Wednesday 5 August 2015

How credible is the ending of Collateral?

Most people don't understand the ending, and think it's just a traditional Hollywood happy ending, another deus ex machina to give us what we expect.



Very few viewers seem to realize that the ending is not just the final confrontation between Max and Vincent, but between their own philosophy on life itself. Vincent is an extremely well-disciplined hitman but his outlook is fundamentally nihilistic in nature. While he appreciates the spontaneity embodied by the jazz music they discuss, and seems to thrive on adaptability, in the end he loses the gunfight precisely because he's become too set in his patterns (specifically, his rote technique of shooting a Mozambique-type failure drill by firing a double tap into the sternum, and a third shot to the head).

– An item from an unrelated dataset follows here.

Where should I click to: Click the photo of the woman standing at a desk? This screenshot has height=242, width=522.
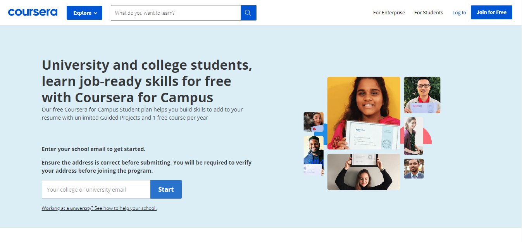tap(413, 136)
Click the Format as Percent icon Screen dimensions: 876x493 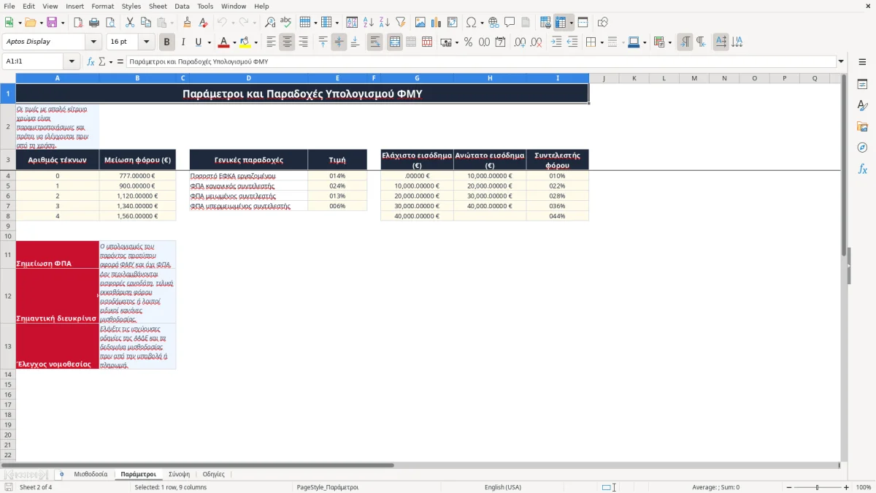(468, 42)
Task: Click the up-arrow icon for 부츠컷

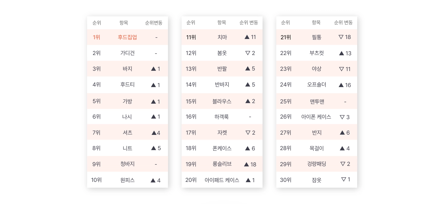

In contrast, Max, the man who has lived the past twelve years of his life in a regimented, automated pattern (visit his mother, keep the cab clean, always look to his photo of the Maldives to calm his nerves, etc), learns via Vincent to break out of his habits and realize his full abilities as a person. Vincent's speeches about improvisation, adaptation, taking risks, and appreciating spontaneity set the stage for Max's transformation, and it's Vincent's threats that force him to take action when Vincent finally starts threatening the people he cares about (his mother, Daniel, Annie, etc). Under stress, Max manages to find himself and succeeds at putting on a performance for Felix, crashes the taxi to wrest control of the situation back away from Vincent, and finally manages to muster the courage to directly confront him in the last few scenes.

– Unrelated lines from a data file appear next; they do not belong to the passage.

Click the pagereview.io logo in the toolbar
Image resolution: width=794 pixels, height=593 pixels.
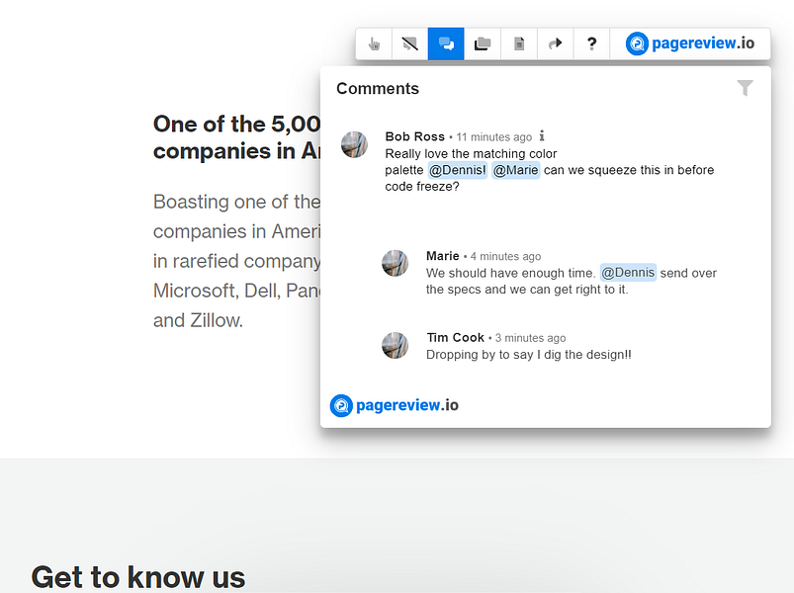pos(690,43)
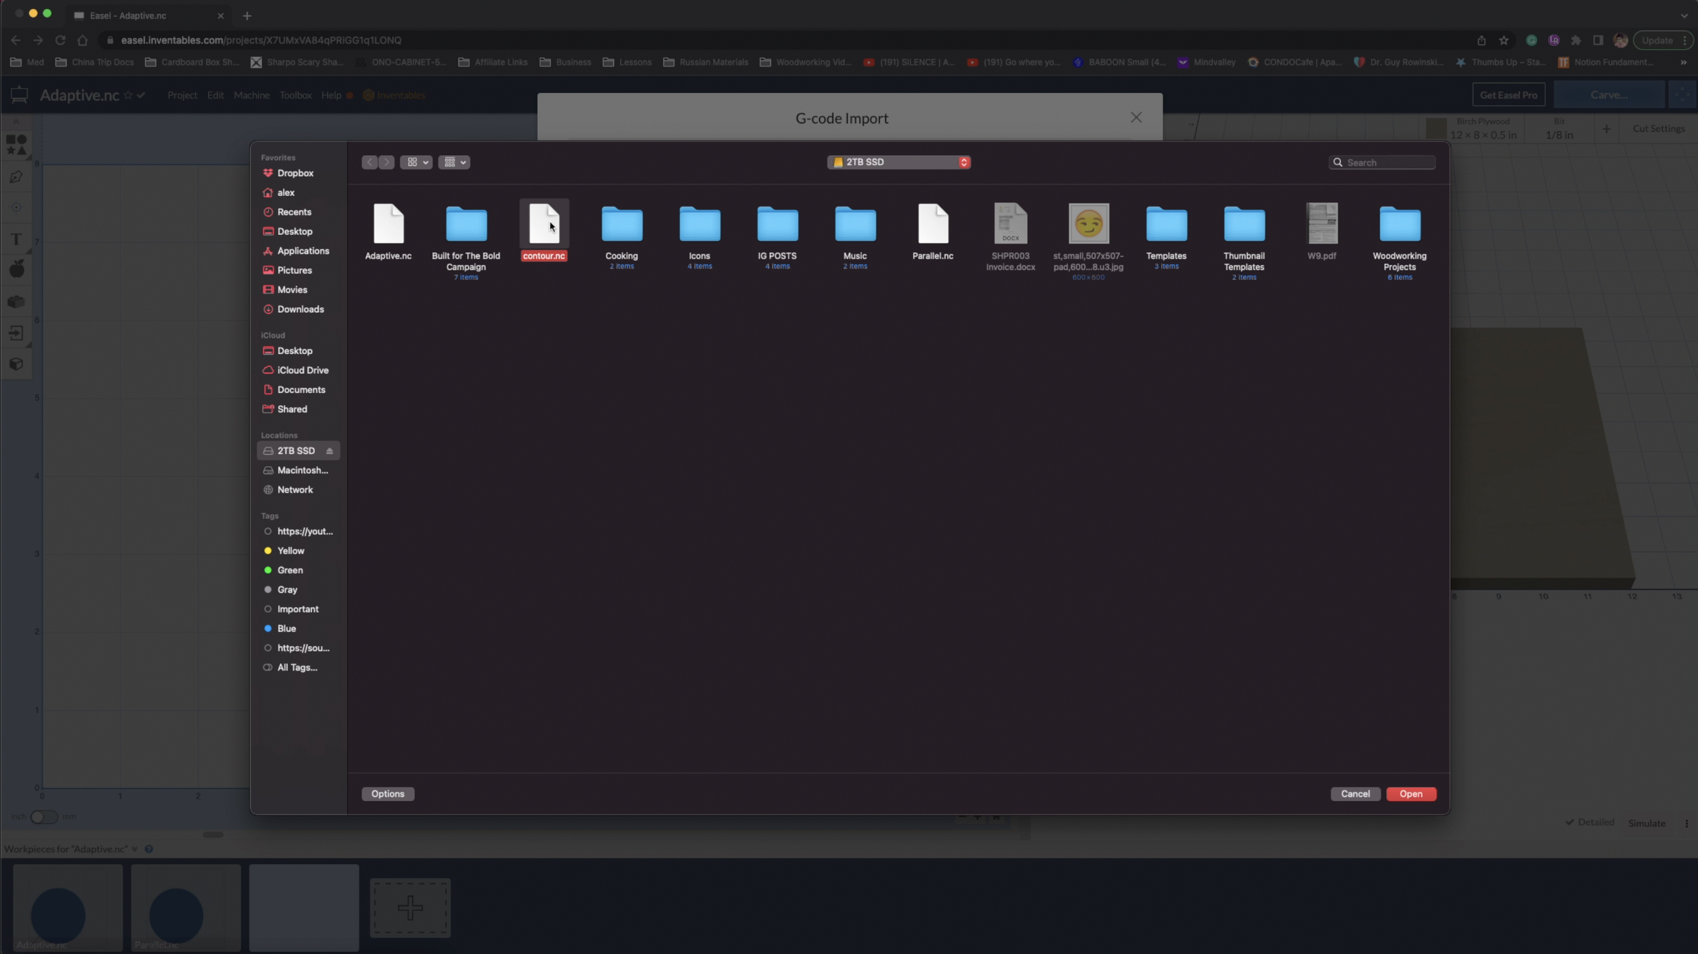Open the Woodworking Projects folder
The image size is (1698, 954).
[1399, 225]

Going into the final shootout, these factors are what determined who won, and why. Vincent becomes stuck following his predetermined path of killing Annie, and can't break free of his imperative of finishing the job, even though a hitman as experienced as he should have known to call it off by then. Max has found himself under fire, and once running is no longer an option, realizes he has to finally make a stand. Vincent's penultimate statement "I do this for a living!" reflects the fact that he no longer knows or remembers any other way than what he's doing.



At the moment of gunfire, Vincent attempts to engage Max using the exact same tactic he's used all throughout the film: double tap to the chest followed by a headshot. He sees Max, he aims at Max, he fires...but he's no longer able to process changes or adapt to them, and he fails to register or react to the presence of the steel door frame between them. All three of the shots from his stolen S&W impact the door frame and fail to penetrate (which is fairly realistic). In contrast, we can see Max clearly close his eyes and fire blindly. He's not become some super-skilled gunman, he's simply learned how to let go and act rather than stall, delay, or deny reality. Most of his shots go wild, but one passes through the window and is just good enough to score a vital hit on Vincent. Luck, but luck driven by their respective mental states at the time. Max won because he succeeded at learning from Vincent's philosophy, while Vincent died because he lost track of the same.